Klout is making a big play for your external social influence and with a recent strategic move with Bing and continually trying to push recruiting to use a person’s Klout score within the hiring process the next big play it needs to make is internally. And here’s why.
TIBCO’s tibbr made a big splash with v4 last week at #TUCON and strengthened its positioning among perennial favourites like Yammer as the social tool of choice for the organisational network. But while all these tools offer the SysAdmin analytical capabilities to monitor how the network is being used what they don’t offer is a peek at just who the influencial users are. Collecting badges and gamified reward schemes for engagement is one thing, but to determine just who in the network is frequently seen as the go-to-person for information on a topic and just how widespread their sphere of influence is is currently an unknown and potential goldmine for HR and organisational design consultants.
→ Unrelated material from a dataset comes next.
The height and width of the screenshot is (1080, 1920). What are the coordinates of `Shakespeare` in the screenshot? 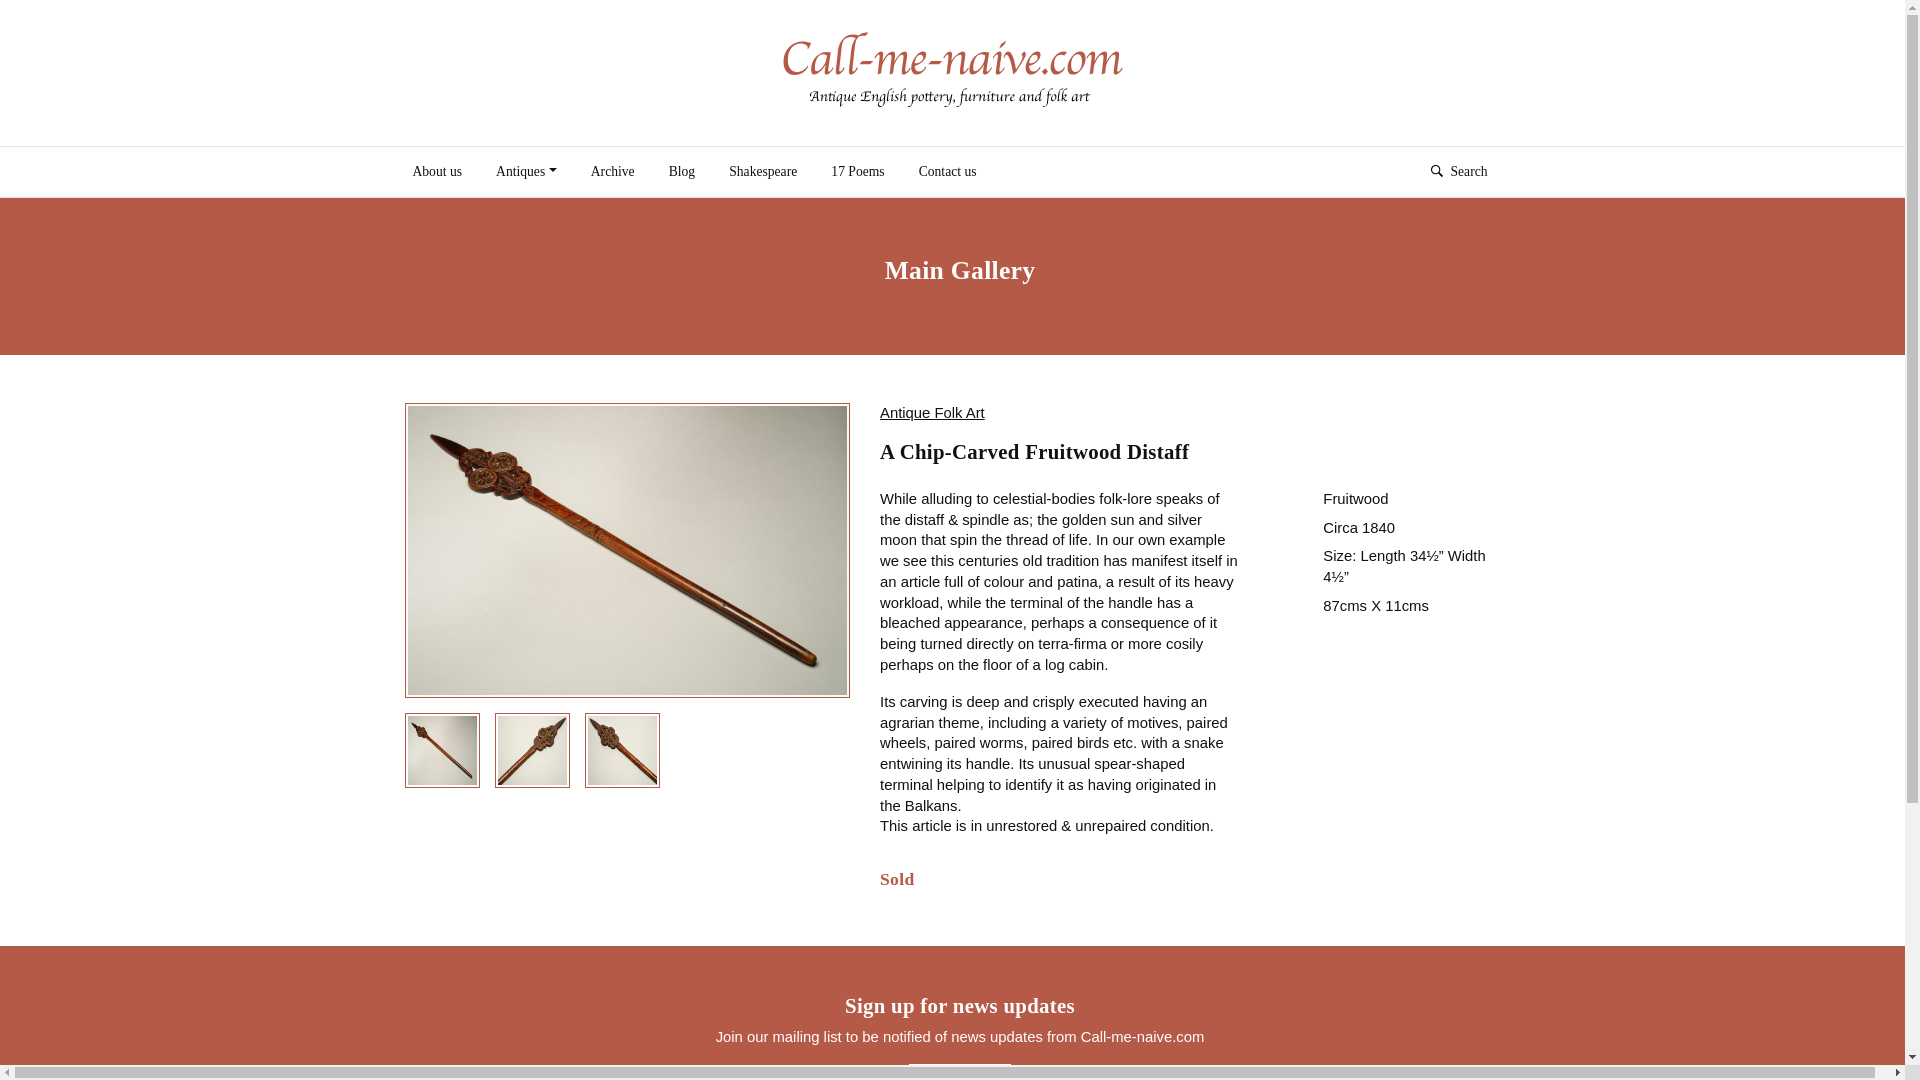 It's located at (763, 171).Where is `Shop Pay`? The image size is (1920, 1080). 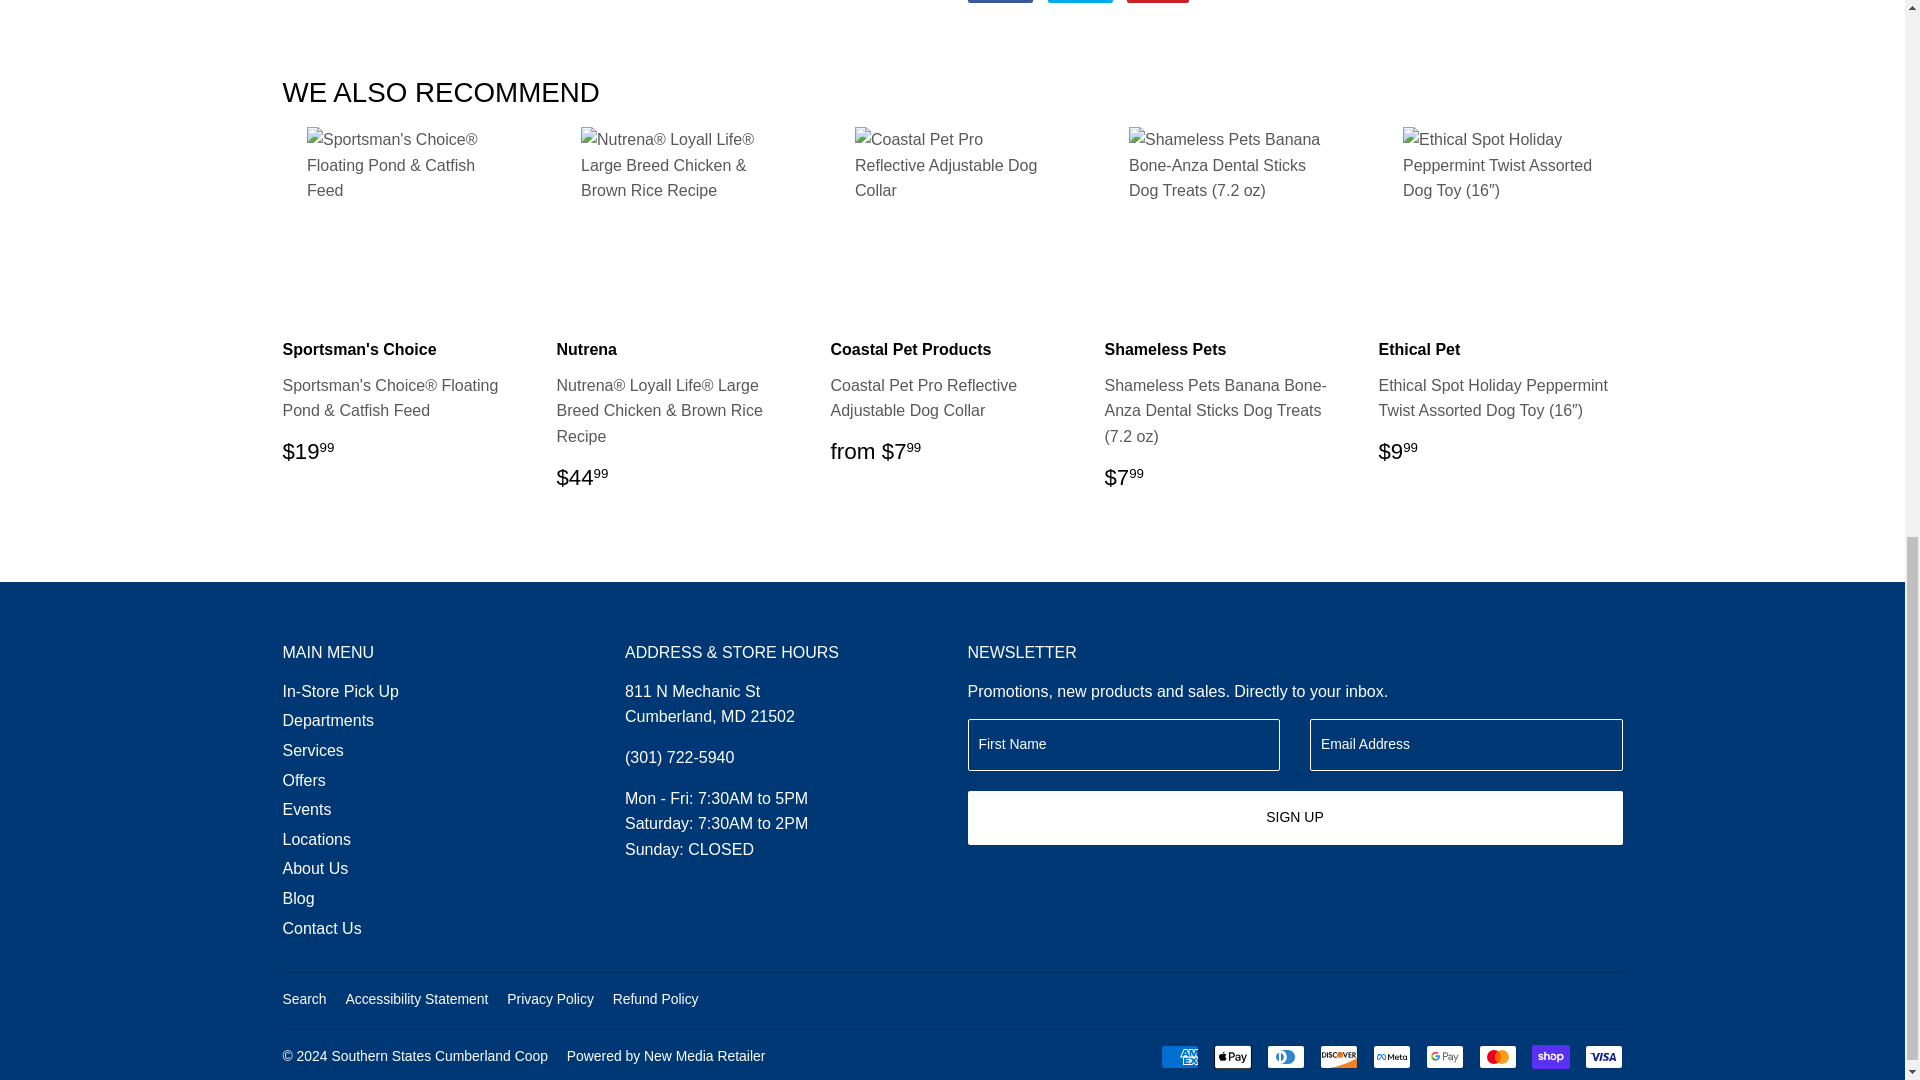
Shop Pay is located at coordinates (1551, 1057).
It also reinforces my beliefs that internal networks will self-organise naturally rather than stick to traditional hierarchical boundaries.
I wrote a couple of years back how using networked communities and social enterprise software can help monitor and track individuals worth keep hold of that old silo’d and hierarchical org structures would keep hidden from view (especially if they’re perceived as a threat by peers)
There’s another advantage in understanding the social enterprise network dynamic. What is the impact of a key networked resource leaving the organisation. Right now it’s build on their place in a traditional hierarchy and how many people sit below and above them in the chain. Under a community operating model that span of influence could be exponential yet completely hidden. Would you really let this person go if you understood how much the larger community relied on them ? I seriously doubt you would.
Like I wrote in Rebels vs SMEs, subject matter experts know the business by the book but it’s the rebels who push the boundaries of the art of the possible and using something like Klout can expose them as the real champions of your business.
There’s incredible resistance to using Klout, Peer Index, Kred and so forth to screen candidates for job positions but there’s a much bigger play at stake. If Klout is listening it needs to focus within the enterprise to win in the long term.